[Collection entries]

**********

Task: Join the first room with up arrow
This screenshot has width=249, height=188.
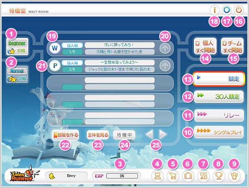Action: coord(165,48)
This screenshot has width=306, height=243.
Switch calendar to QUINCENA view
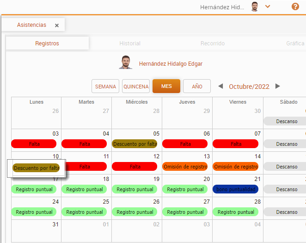click(136, 87)
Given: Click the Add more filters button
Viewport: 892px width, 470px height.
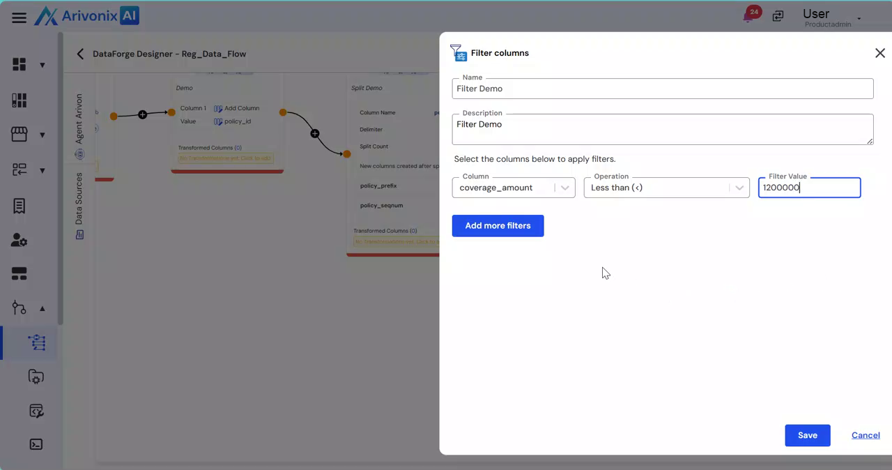Looking at the screenshot, I should [x=498, y=226].
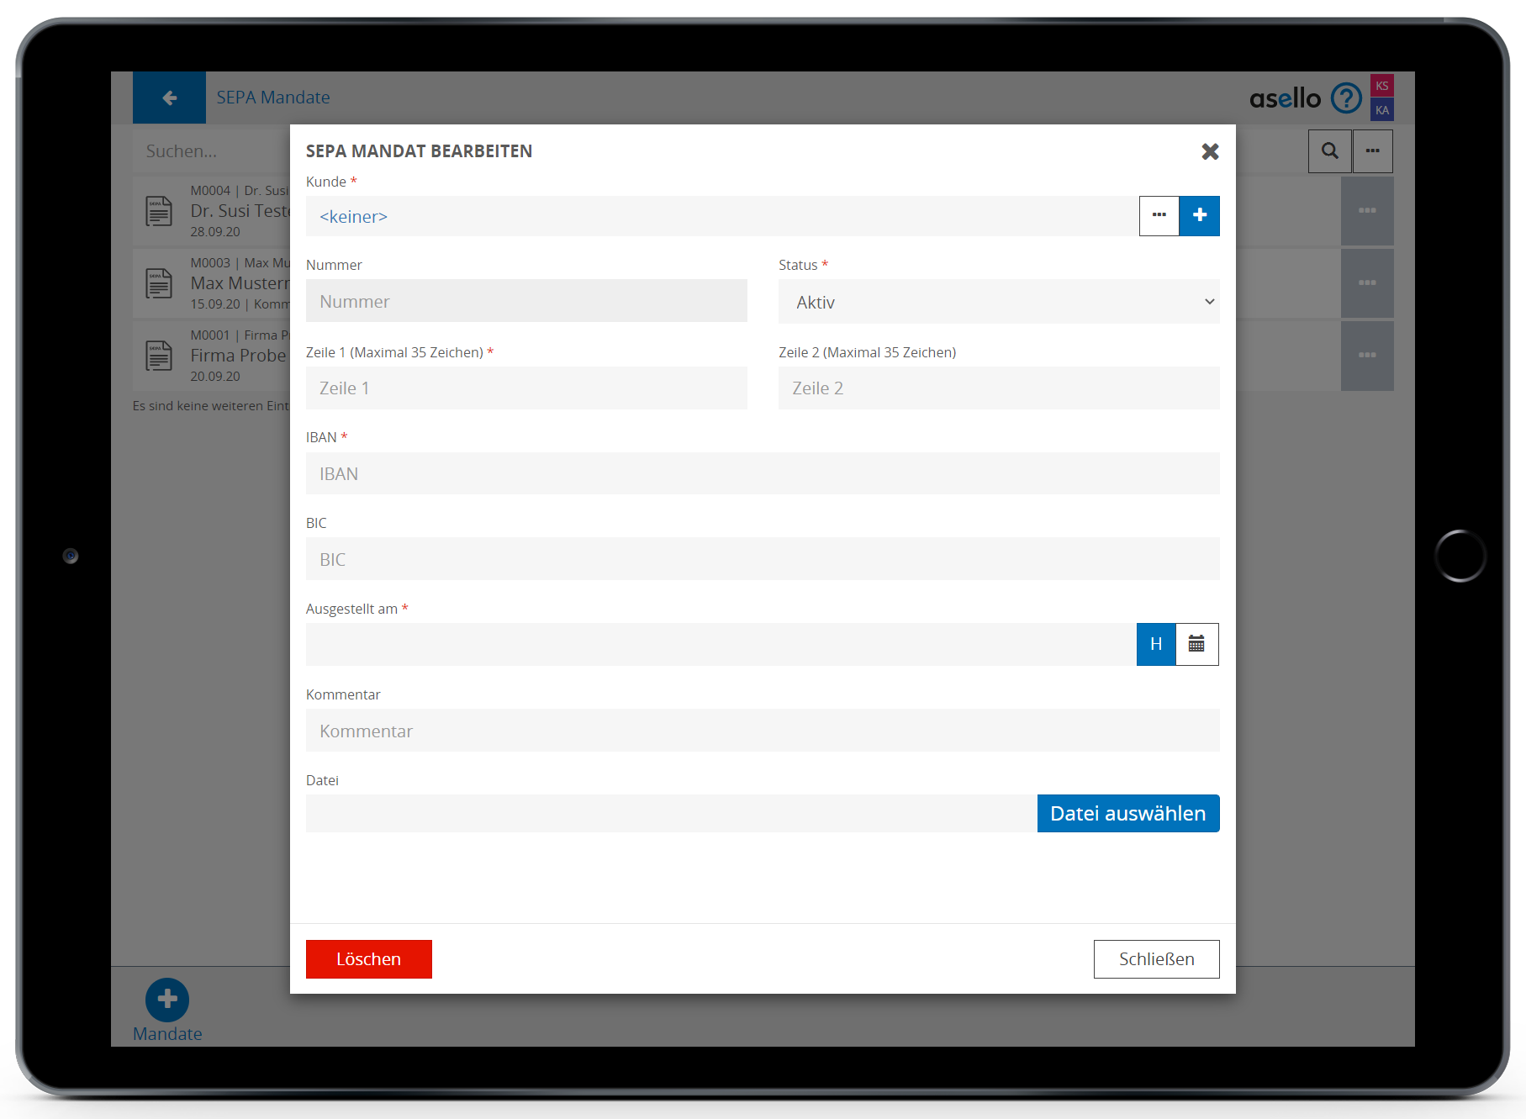The width and height of the screenshot is (1526, 1119).
Task: Click the Datei auswählen button
Action: point(1127,813)
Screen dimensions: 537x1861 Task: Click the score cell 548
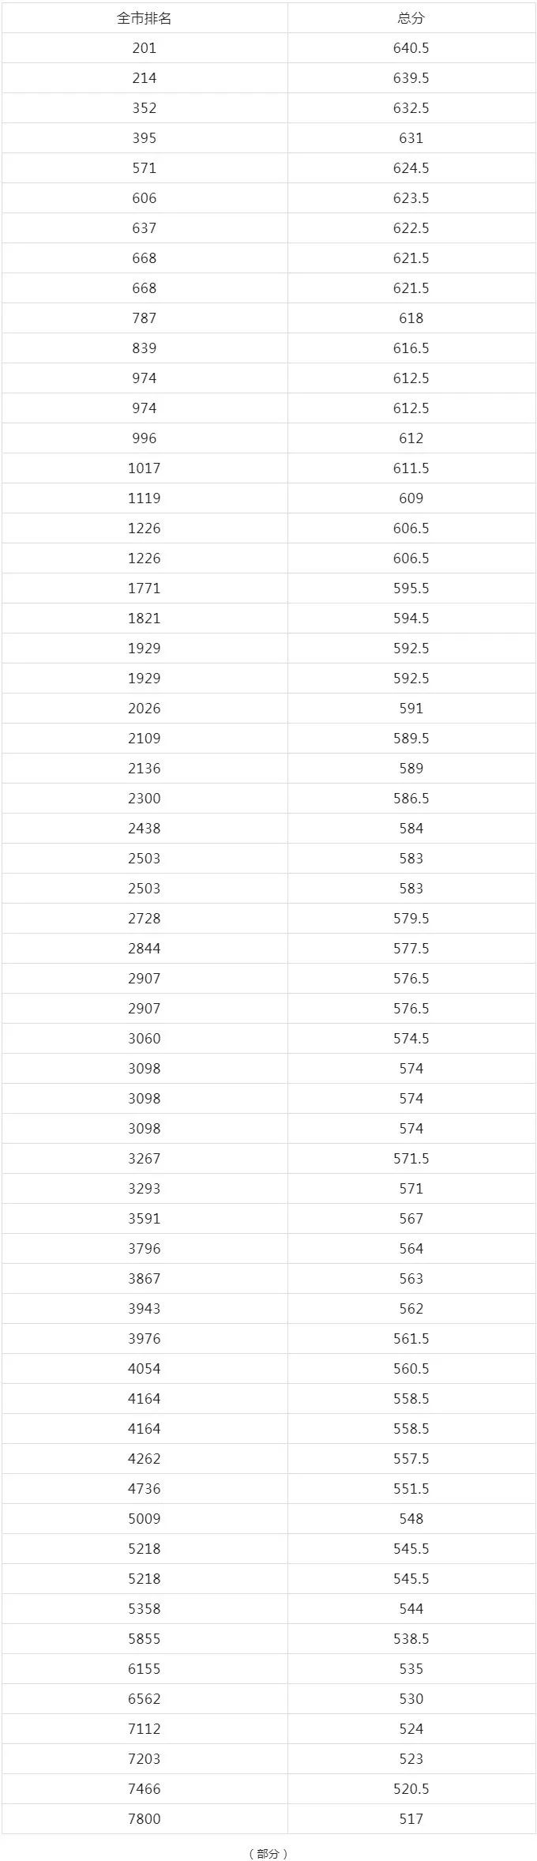coord(411,1519)
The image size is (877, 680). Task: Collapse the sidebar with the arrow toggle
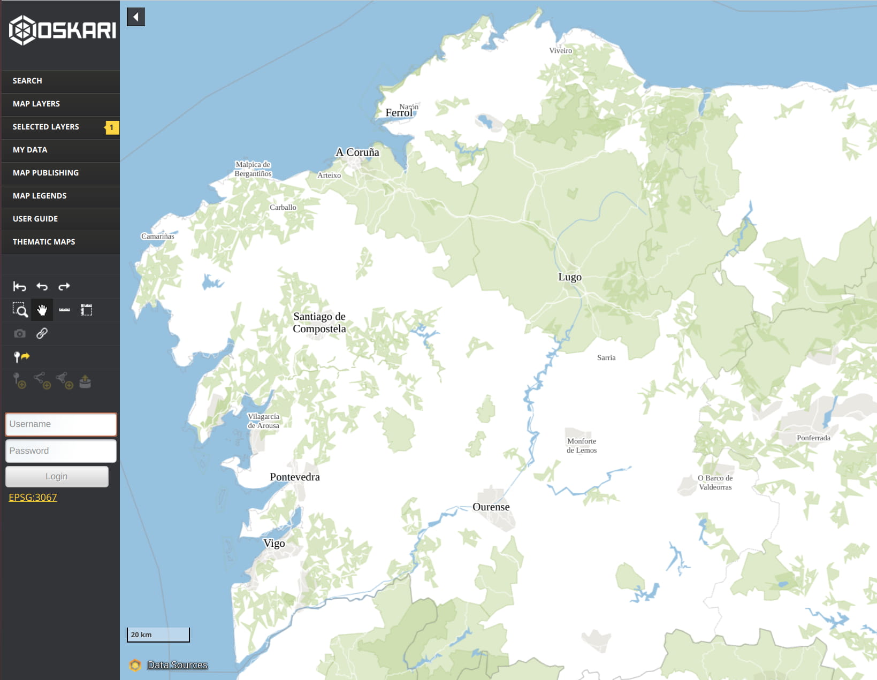tap(136, 17)
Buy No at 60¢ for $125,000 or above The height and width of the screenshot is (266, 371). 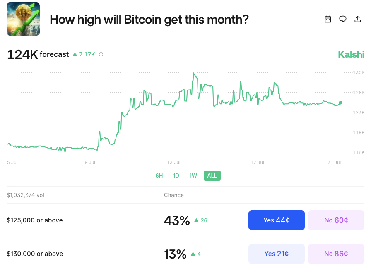[x=336, y=220]
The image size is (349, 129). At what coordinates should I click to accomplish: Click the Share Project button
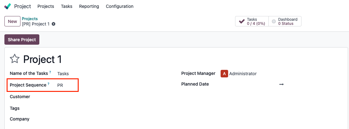click(x=22, y=40)
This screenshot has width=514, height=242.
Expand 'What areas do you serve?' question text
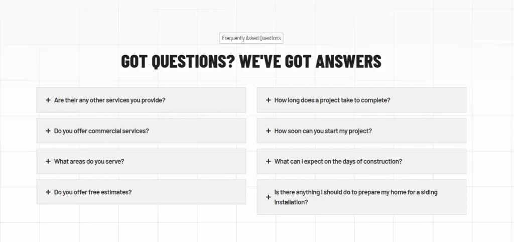(89, 161)
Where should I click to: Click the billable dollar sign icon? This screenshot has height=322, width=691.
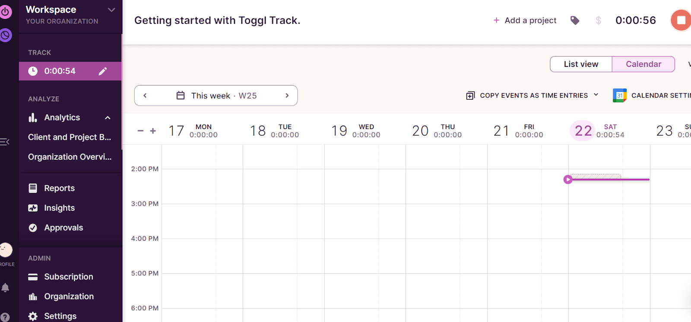coord(598,20)
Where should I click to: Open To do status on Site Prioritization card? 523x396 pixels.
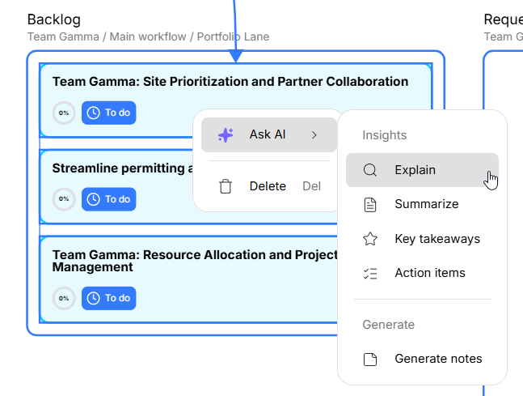pyautogui.click(x=108, y=113)
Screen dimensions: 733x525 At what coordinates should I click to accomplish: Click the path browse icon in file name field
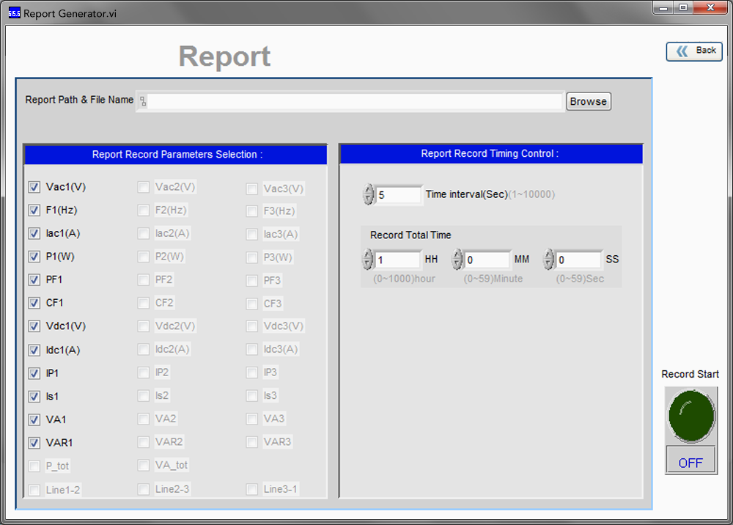(143, 101)
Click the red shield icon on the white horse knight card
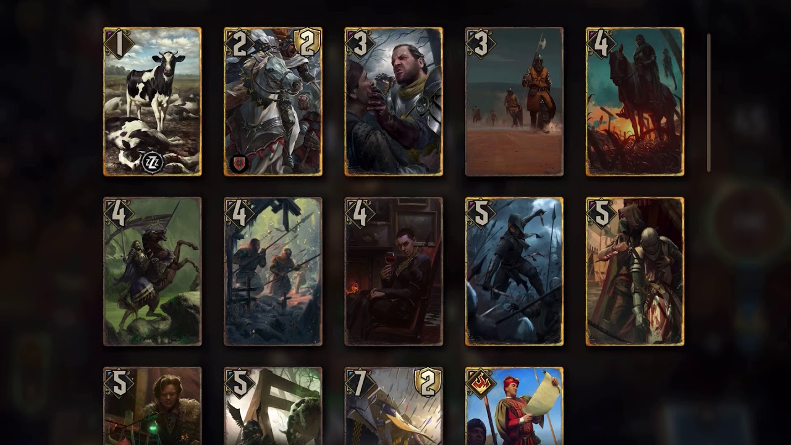Image resolution: width=791 pixels, height=445 pixels. click(240, 163)
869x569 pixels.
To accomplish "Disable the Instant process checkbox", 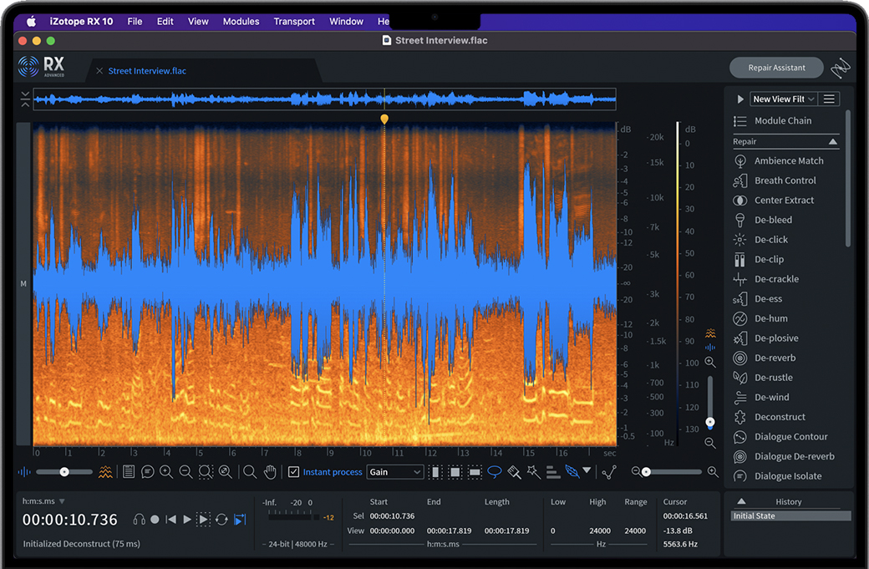I will [x=293, y=472].
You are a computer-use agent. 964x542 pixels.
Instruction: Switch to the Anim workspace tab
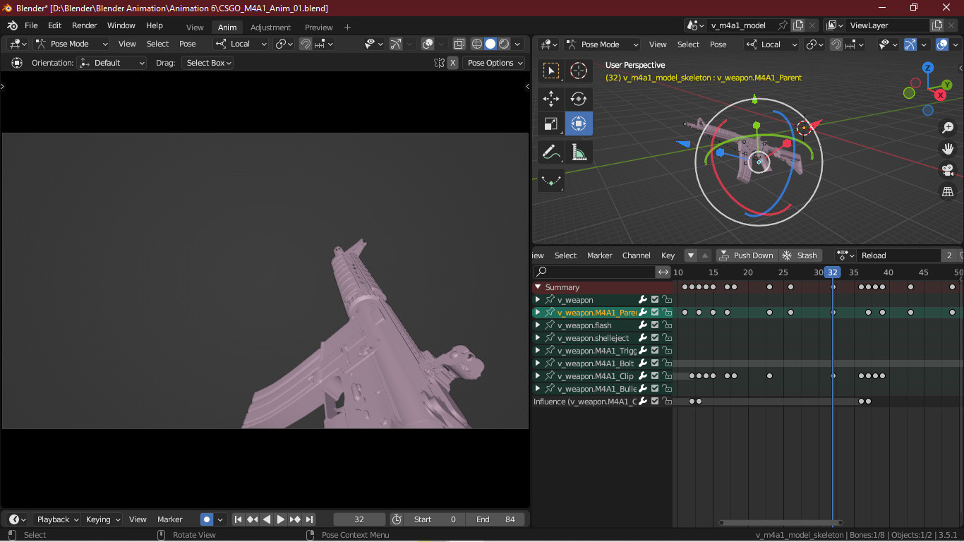click(227, 27)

**********

Return word for word the lines from the beginning of the entries through the line that contains "Given: Click the Add more filters button", both ends included, but no pictures.

• _EXERCISE SOLUTION_:
Task: Join the first room with up arrow
This screenshot has width=249, height=188.
Action: coord(165,48)
This screenshot has width=306, height=243.
Switch calendar to QUINCENA view
click(136, 87)
Given: Click the Add more filters button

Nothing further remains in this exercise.